# Using a food processor for juicing grapes



## olusteebus (Nov 3, 2013)

I have about 25 pounds of scuppernongs that I need to juice quickly. I don't want the skins to sit in it long at all. As you know, Scuppernongs have large seeds.

If I used a food processor and pulsed it just enough to break them up, will I get too much chopped seeds in your opinion. I have done that successfully with jelly.


----------



## GreginND (Nov 3, 2013)

I wouldn't us the good processor. Just put them in a bucket and smash them with a 2x4.


----------



## olusteebus (Nov 3, 2013)

Yeah, I guess I could do that. I want to build me that "quirky press" in that thread.
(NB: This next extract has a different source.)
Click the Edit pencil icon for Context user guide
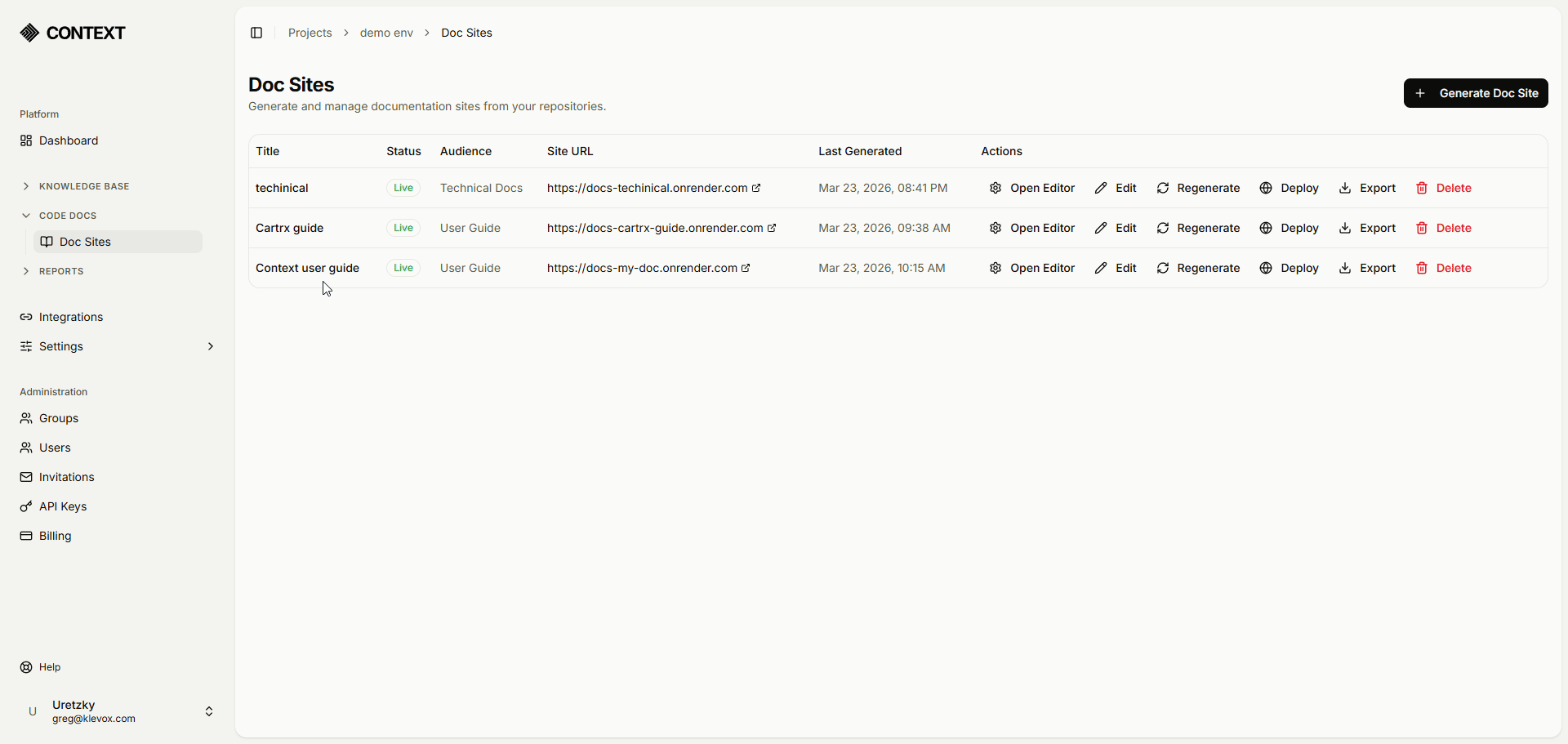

Maybe I will just do that.


----------



## jdixon (Oct 16, 2021)

Hello. Basically looking for someone who can answer a bunch of questions for a newbie and give whatever tips are possible as well as the most inexpensive way to acquire more chargers. I have so many questions I don't know where to start lol


----------



## Bossbaby (Oct 16, 2021)

jdixon said:


> Hello. Basically looking for someone who can answer a bunch of questions for a newbie and give whatever tips are possible as well as the most inexpensive way to acquire more chargers. I have so many questions I don't know where to start lol


?


----------



## sour_grapes (Oct 16, 2021)

jdixon said:


> Hello. Basically looking for someone who can answer a bunch of questions for a newbie and give whatever tips are possible as well as the most inexpensive way to acquire more chargers. I have so many questions I don't know where to start lol



You have come to the right place! Go ahead and ask a question. (I was not able to follow the "chargers" question, so I am not counting that!  )


----------



## Bkat (Oct 17, 2021)

A food processor will mince the grapes, the skins, along with the seeds and not do a whole lot for juice extraction other than turning it all into a puree. GreginND's suggestion is good or if the bucket is big enough stomp them with your feet.


----------